WHAT NEEDS TO BE DONE. I'd like every entry returned exactly as it is, with the images left out.

EXTRACTED DATA.
☆ ☆ ☆

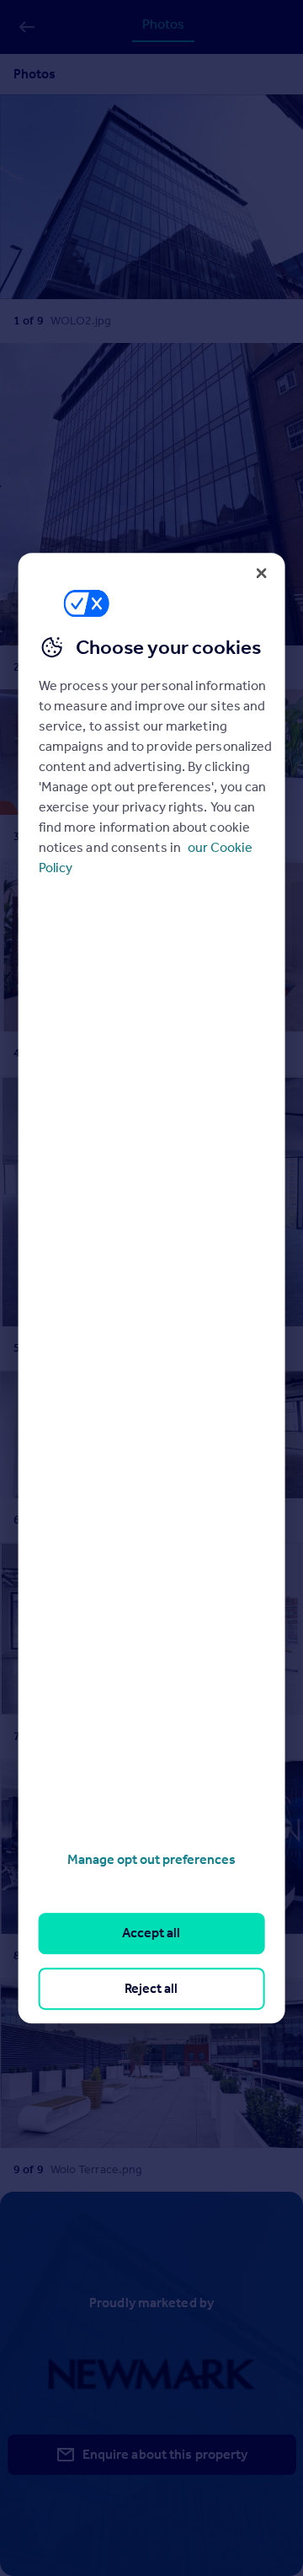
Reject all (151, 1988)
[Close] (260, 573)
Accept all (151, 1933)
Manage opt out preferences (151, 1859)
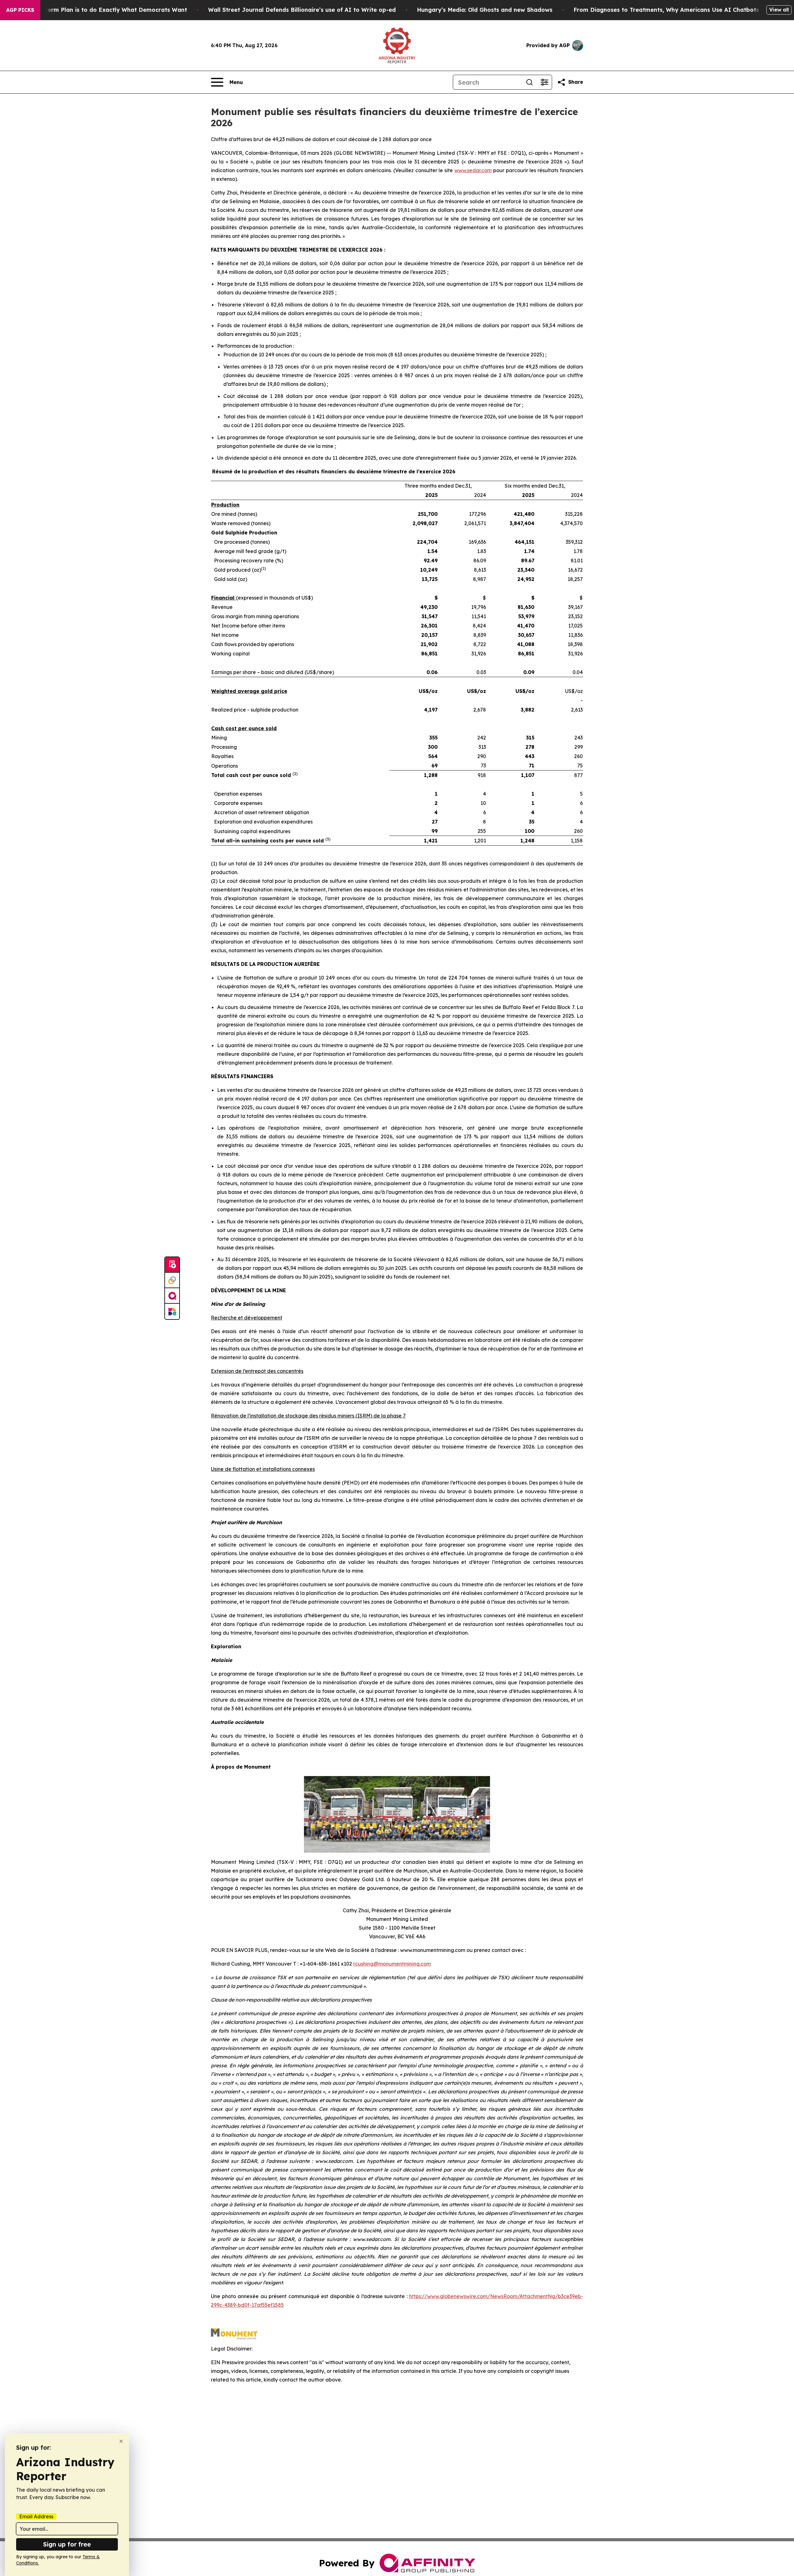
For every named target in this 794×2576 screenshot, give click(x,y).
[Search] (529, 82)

☆ ☆ ☆

WORKED SOLUTION.
Reject all (151, 1988)
[Close] (260, 573)
Accept all (151, 1933)
Manage opt out preferences (151, 1859)
For every named target in this 794×2576 screenshot, give click(x,y).
[Search] (529, 82)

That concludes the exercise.